Optimizing hierarchical classifiers with parameter tuning and confidence scoring

Abstract

Hierarchical classifiers play a crucial role in addressing complex classification tasks by breaking them down into smaller, more
manageable sub-tasks. This paper continues a series of works, focused on the technical Ukrainian texts hierarchical classification,
specifically the classification of repair works and spare parts used in automobile maintenance and servicing. We tackle the challenges
posed by multilingual data inputs – specifically Ukrainian, Russian, and their hybrid – and the lack of standard data cleaning models
for the Ukrainian language. We developed a novel classification algorithm, which employs TF-IDF victimization with unigrams and
bigrams, keyword selection, and cosine similarity for classification. This paper describes a method for training and evaluating a
hierarchical classification model using parameter tuning for each node in a tree structure. The training process involves initializing
weights for tokens in the class tree nodes and input strings, followed by iterative parameter tuning to optimize classification
accuracy. Initial weights are assigned based on predefined rules, and the iterative process adjusts these weights to achieve optimal
performance. The paper also addresses the challenge of interpreting multiple confidence scores from the classification process,
proposing a machine learning approach using Scikit-learn's GradientBoostingClassifier to calculate a unified confidence score. This
score helps assess the classification reliability, particularly for unlabeled data, by transforming input values, generating polynomial
parameters, and using logarithmic transformations and scaling.
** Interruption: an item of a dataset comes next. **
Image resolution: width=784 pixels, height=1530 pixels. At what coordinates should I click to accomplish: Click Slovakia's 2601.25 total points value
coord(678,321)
The classifier is fine-tuned using hyper parameter optimization
techniques, and the final model provides a robust confidence score for classification tasks, enabling the verification and classification
results optimization across large datasets. Our experimental results demonstrate significant improvements in classification
performance. Overall classification accuracy nearly doubled after training, reaching 92.38 %. This research not only advances the
theoretical framework of hierarchical classifiers but also provides practical solutions for processing large-scale, unlabeled datasets in
the automotive industry. The developed methodology can enhance various applications, including automated customer support
systems, predictive maintenance, and decision-making processes for stakeholders like insurance companies and service centers.
Future work will extend this approach to more complex tasks, such as extracting and classifying information from extensive text
sources like telephone call transcriptions.